All praise be to Threadripper 7995WX, the multi-core monarch of Cinebench.
Over the past week, AMD’s overclocking team has been working hard to push the company’s newest Threadripper CPU to its limit. They began testing on an expensive air cooler before switching to an unusual liquid cooler, and as we anticipated when they released those findings, they have now proceeded to the experiment’s last phase—liquid nitrogen.
While AMD’s Bill “Sampson” Alverson conducted the earlier overclocking tests, two teams—Alverson and Emit Mehra from AMD and Jon “Elmor” Sandström and Roman “Der8auer” Hartung, who is well-known for his earlier overclocking exploits—took on the LN2 project. Using an air cooler in the earlier experiments, Alverson was able to boost the chip’s frequency to 4.8GHz on all cores and then up to 5GHz when using liquid. Both teams were able to significantly raise those clock frequencies using LN2. Der8auer and Elmor managed to raise the clocks to 6Hz on every core of the 96-core CPU operating at a frigid -32C, while AMD employee Sampson managed to reach 5.55GHz.

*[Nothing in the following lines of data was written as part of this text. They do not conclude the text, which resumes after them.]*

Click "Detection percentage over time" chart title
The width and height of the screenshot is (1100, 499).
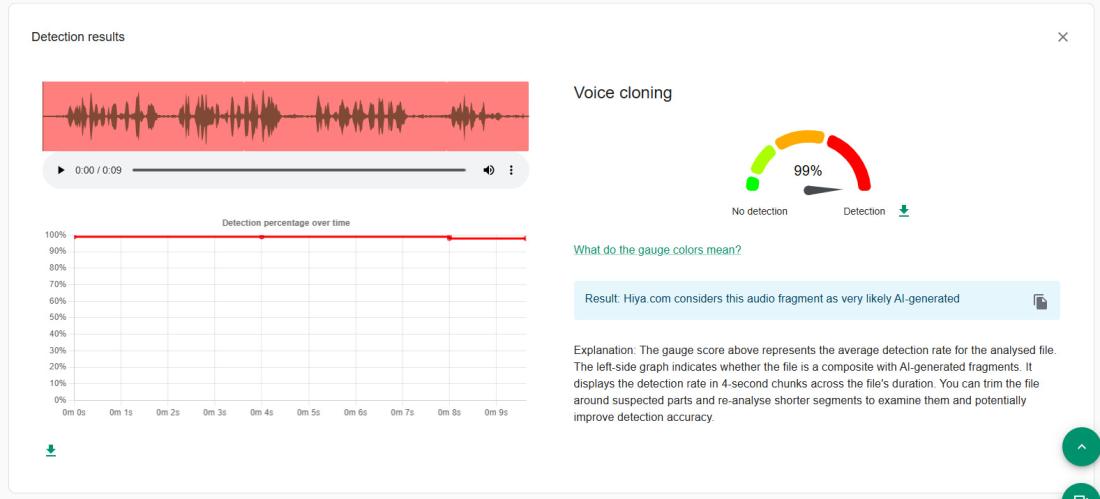286,222
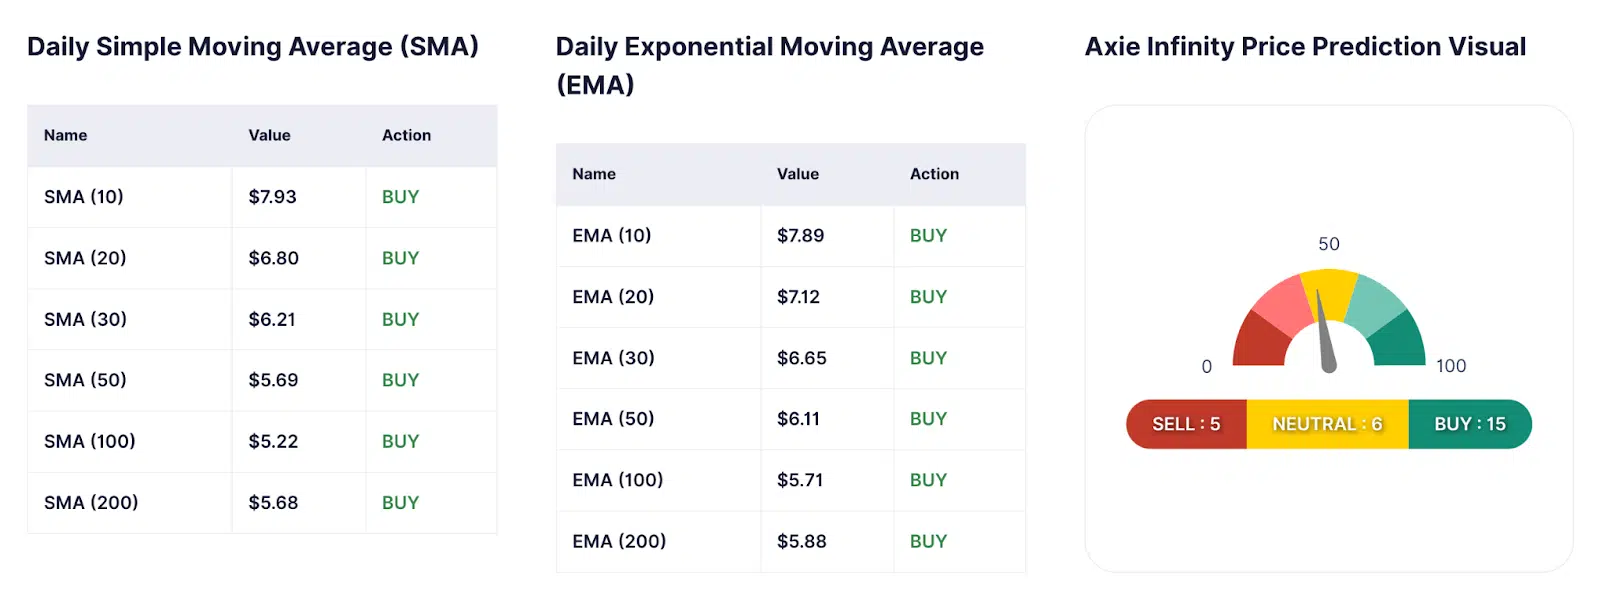Click the $6.80 value for SMA (20)
Viewport: 1600px width, 595px height.
[x=273, y=258]
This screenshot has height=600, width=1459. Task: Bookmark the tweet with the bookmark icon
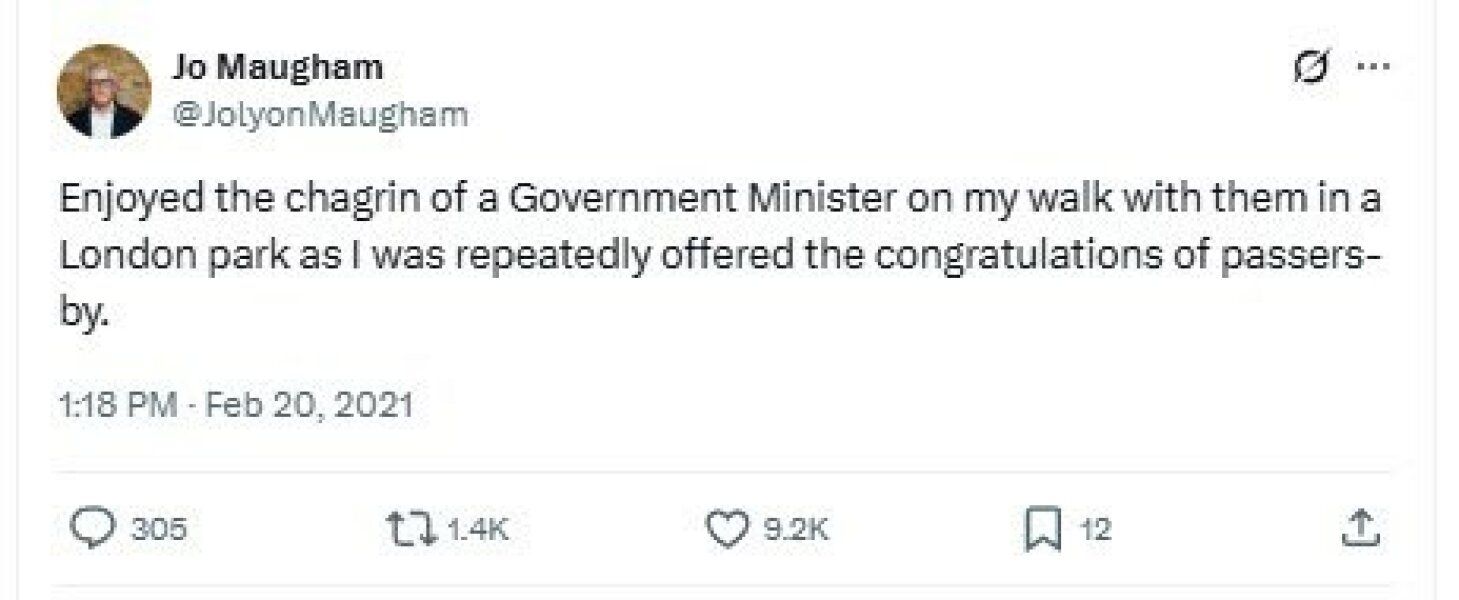pyautogui.click(x=1043, y=529)
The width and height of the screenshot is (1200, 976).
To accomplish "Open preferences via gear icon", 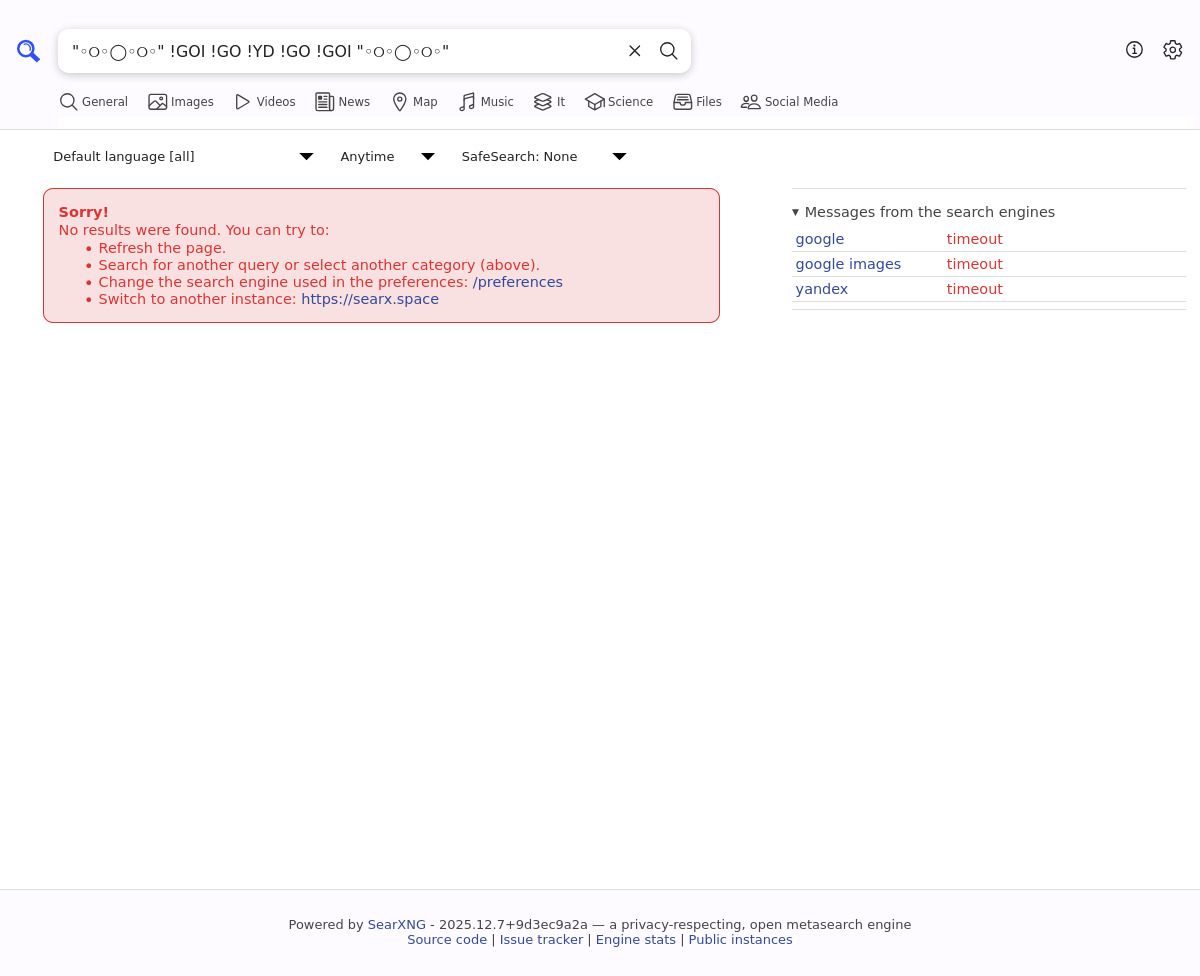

According to the HWBot database, the 6GHz overclock enabled a Cinebench R23 score of 201,501, good enough for fourth place overall. In comparison, a Ryzen 9 7950X achieves a score of about 38,000 on this test, indicating a slight rise. It’s also noteworthy that AMD’s flagship Threadripper CPU has scored seven out of the top ten times in Cinebench R23. The other three processors are the server version of this chip, the Epyc 9654, which has 96 cores and 192 threads. Remarkably, LN2, which was juiced to 6,250MHz, was also used to set the world record for this test.
These figures probably mean that AMD’s overclocking experiments with its most recent Threadripper CPU are coming to an end. We’ll see if the crew chooses to try liquid helium now that it has successfully ascended the mountain, or if it decides to take a break for Thanksgiving. But because AMD has many more cores and threads than Intel, the team’s exploits solidify AMD’s superiority over Intel in the overclocking and testing arena—at least for workstation and HEDT CPUs.
Since Intel’s future Emerald Rapids Xeon chips would increase the number of cores from 56 in the current chip to 64 when they launch next year, AMD’s dominance is unlikely to be challenged anytime soon.